» RECORDED DATA
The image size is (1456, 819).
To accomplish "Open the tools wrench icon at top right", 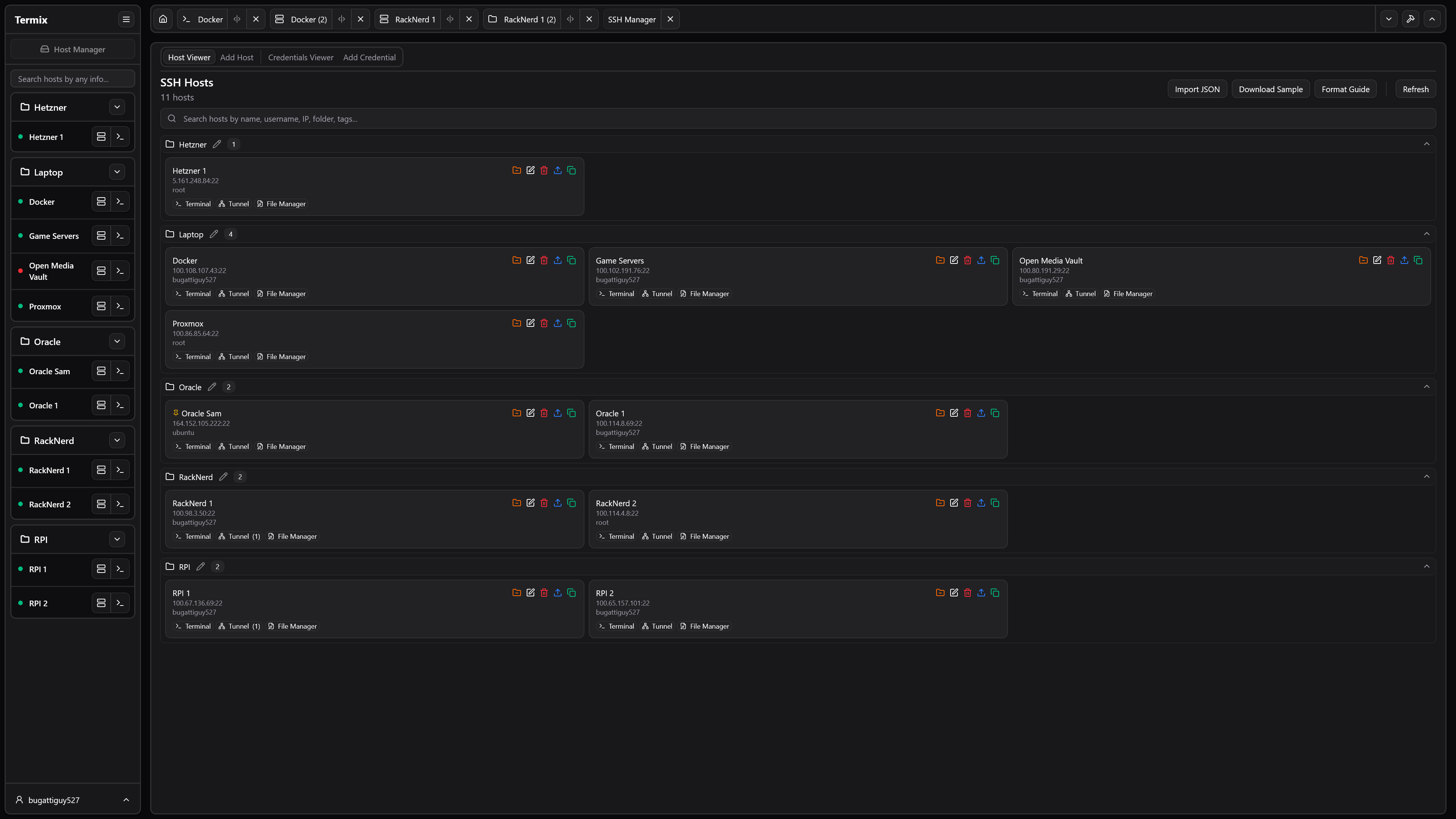I will [1410, 19].
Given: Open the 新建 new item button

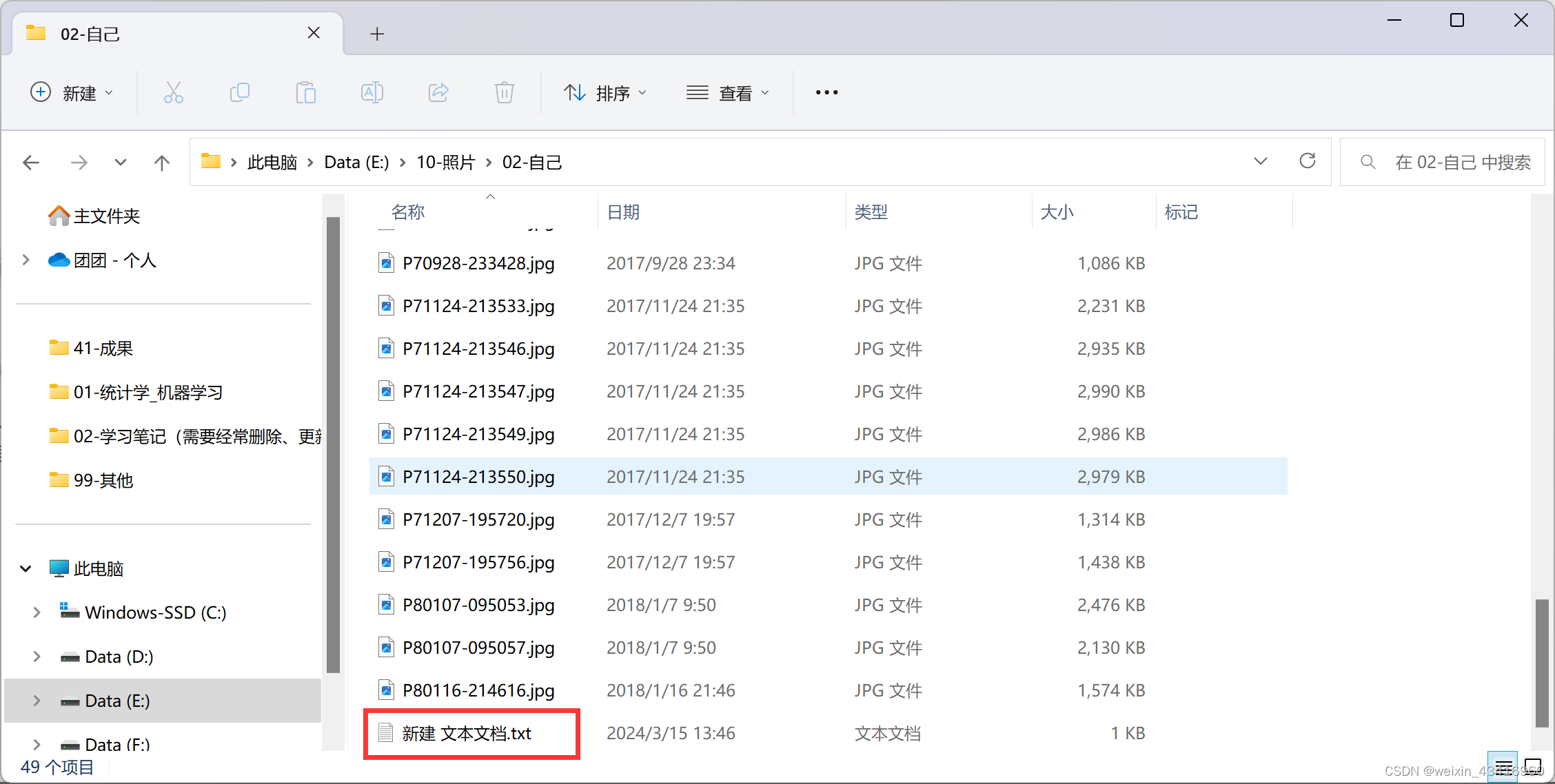Looking at the screenshot, I should tap(72, 92).
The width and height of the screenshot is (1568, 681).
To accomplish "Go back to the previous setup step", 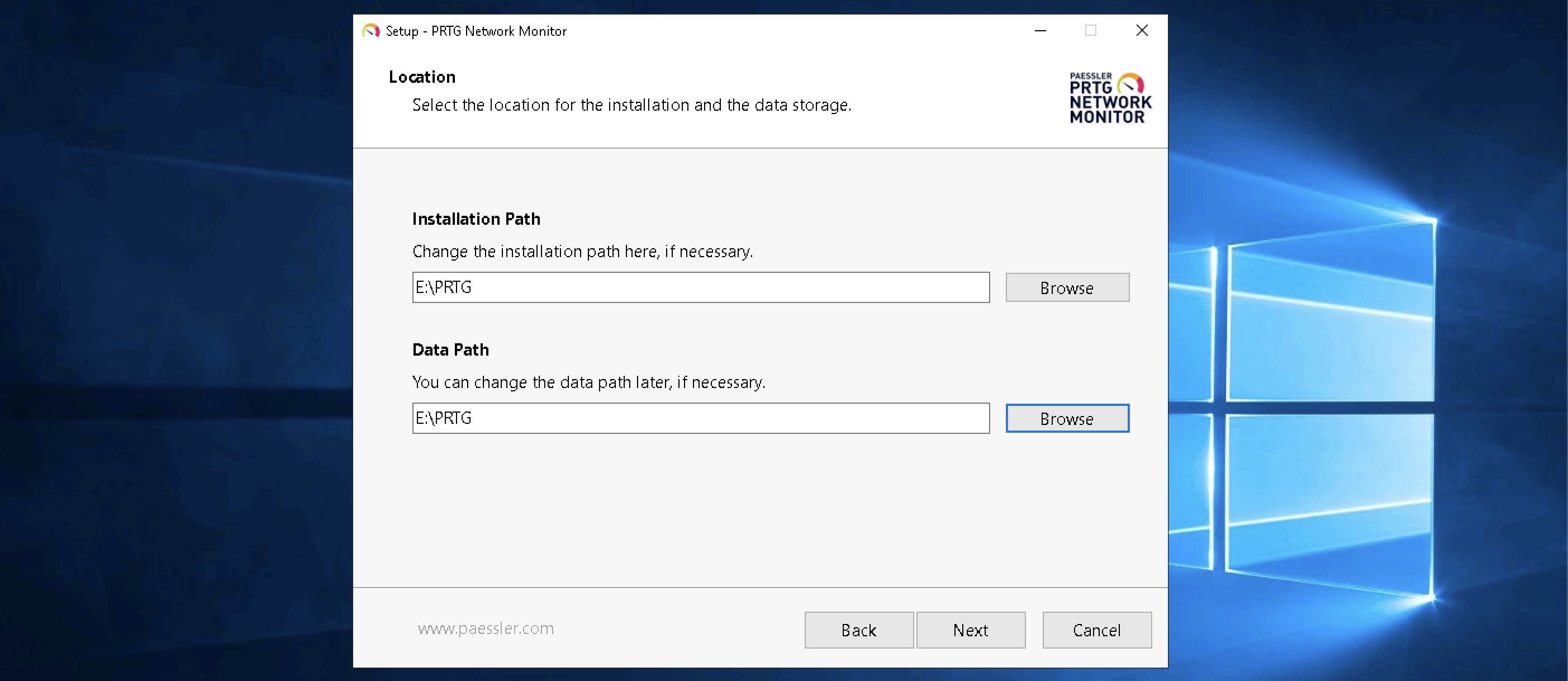I will pyautogui.click(x=858, y=630).
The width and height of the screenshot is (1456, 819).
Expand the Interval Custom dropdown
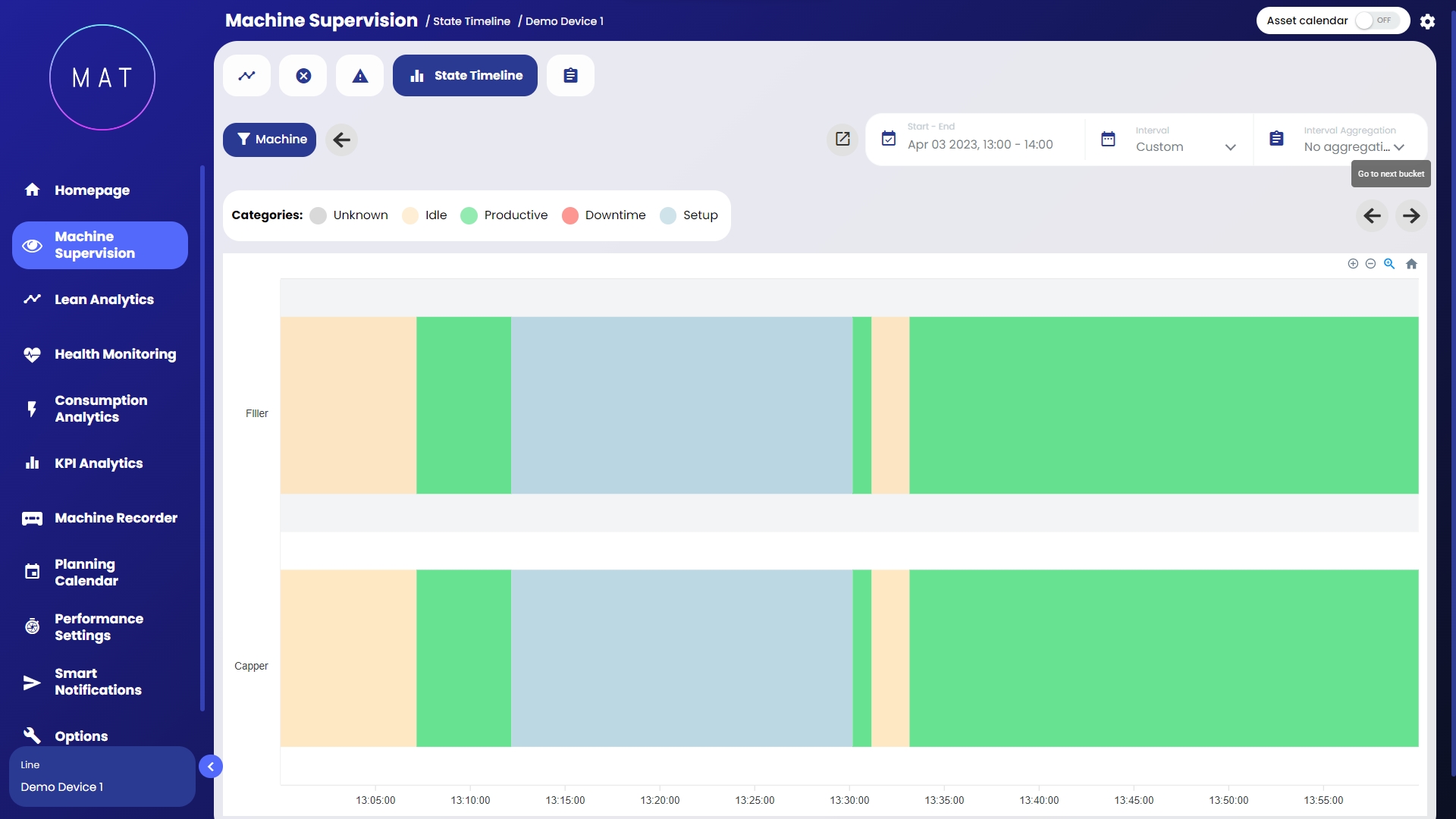coord(1185,147)
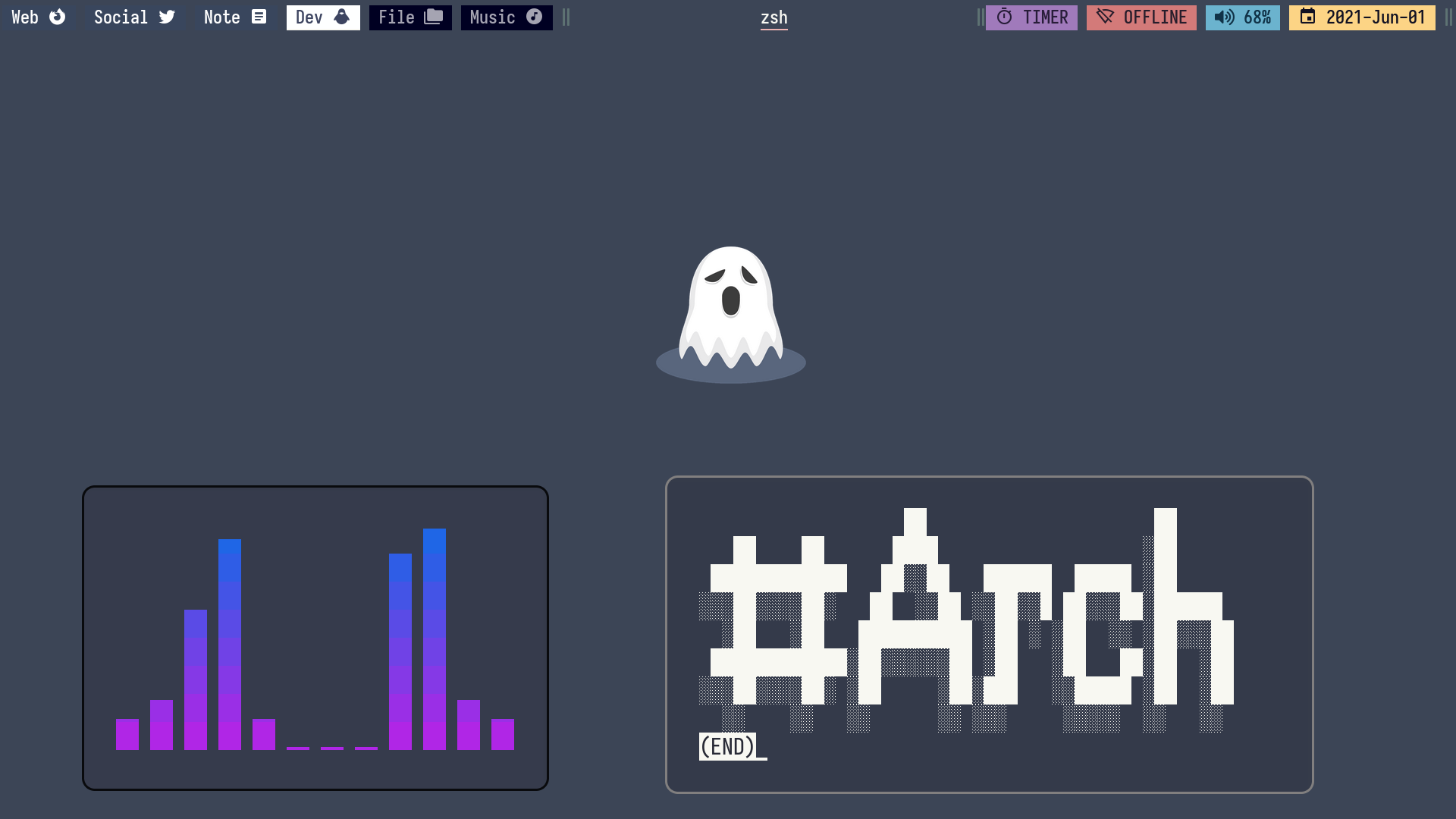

» WHAT YOU ARE ASKED TO DO
Check each line of the listing above. Copy it if it holds the string "width".

» FINISHED TASK
The width and height of the screenshot is (1568, 681).
The width and height of the screenshot is (1456, 819).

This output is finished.